Screenshot grounding data
______________________________

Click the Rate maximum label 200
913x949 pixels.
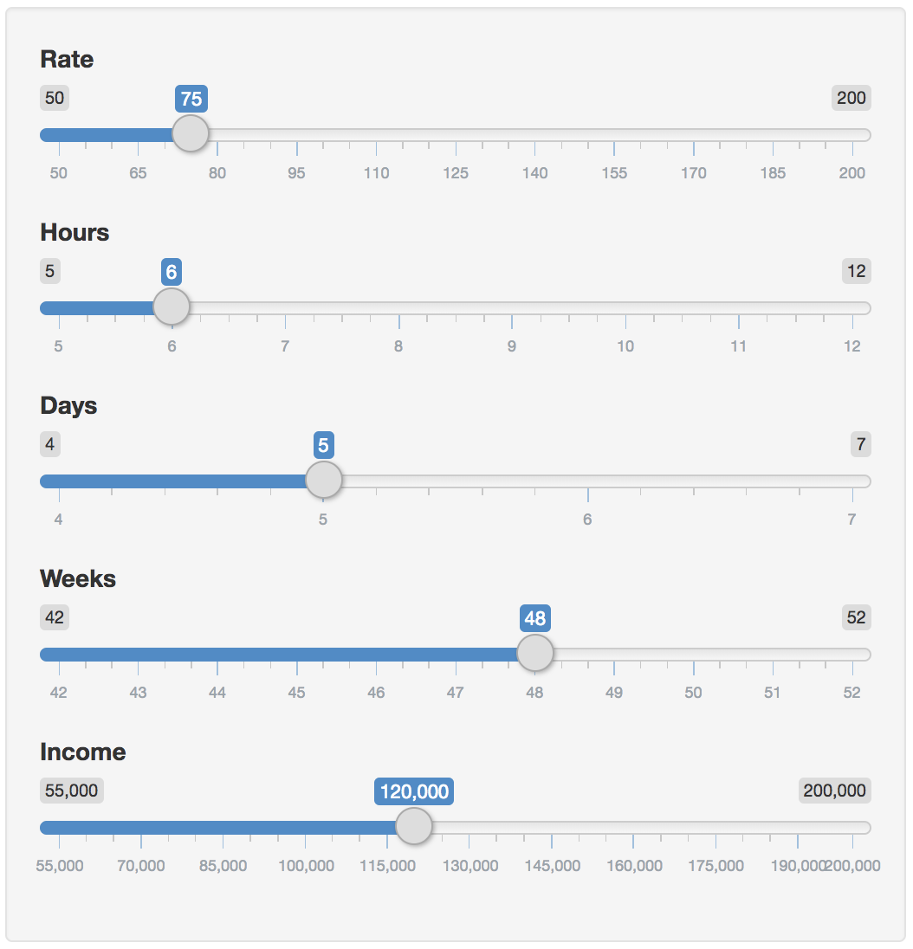click(x=851, y=98)
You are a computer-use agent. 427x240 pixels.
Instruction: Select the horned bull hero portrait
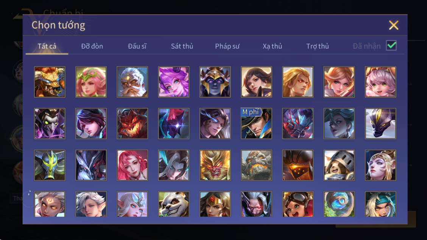(50, 82)
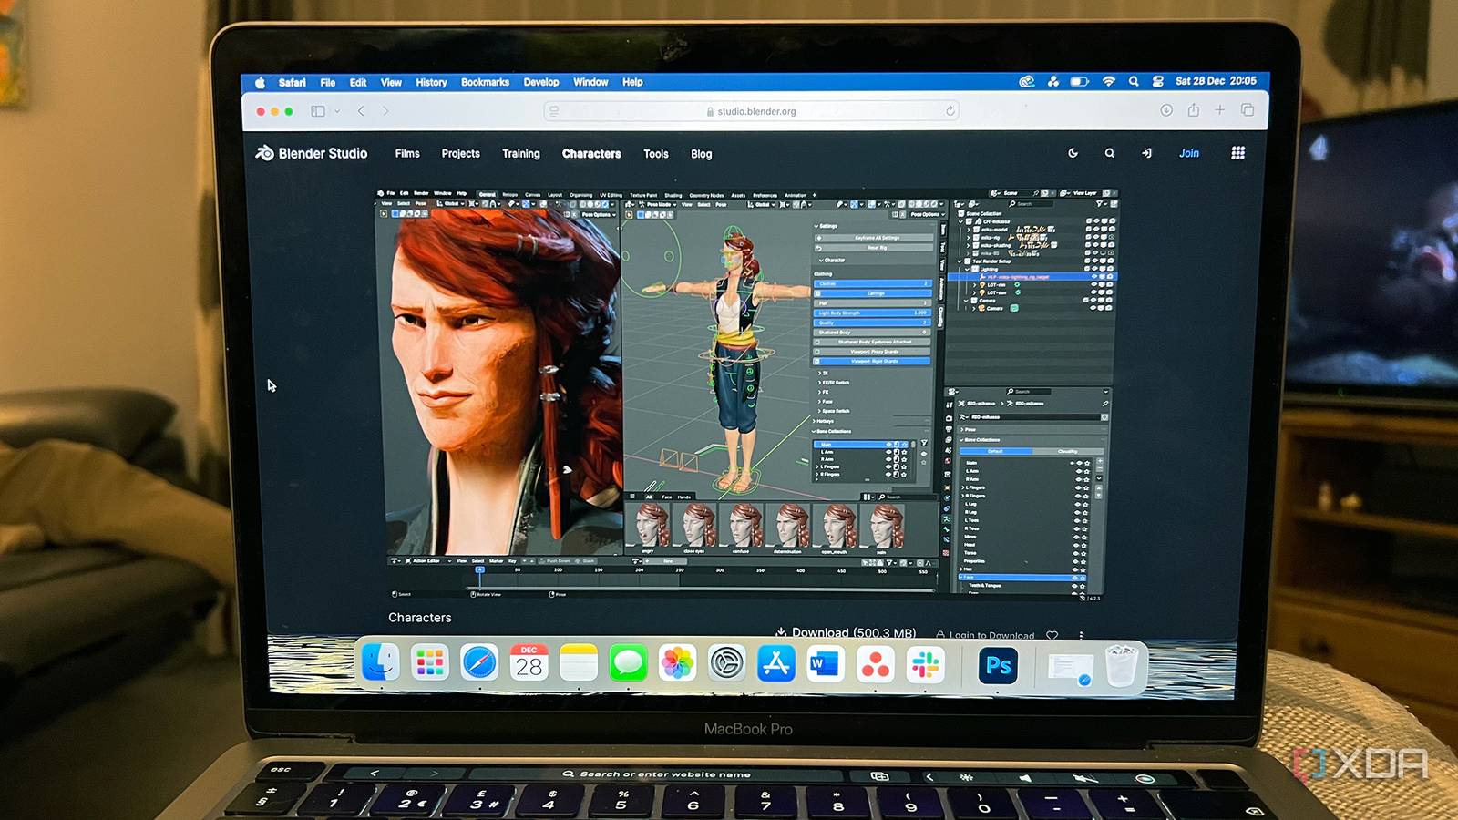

______________________________

→ YOUR INSTRUCTIONS
Each line of the records above must be repeated exactly, but no picture belongs in the copy.

→ REPLY TO THE EXERCISE
Click the Rate maximum label 200
913x949 pixels.
click(x=851, y=98)
You are a computer-use agent. 427x240 pixels.
Instruction: Select the horned bull hero portrait
(50, 82)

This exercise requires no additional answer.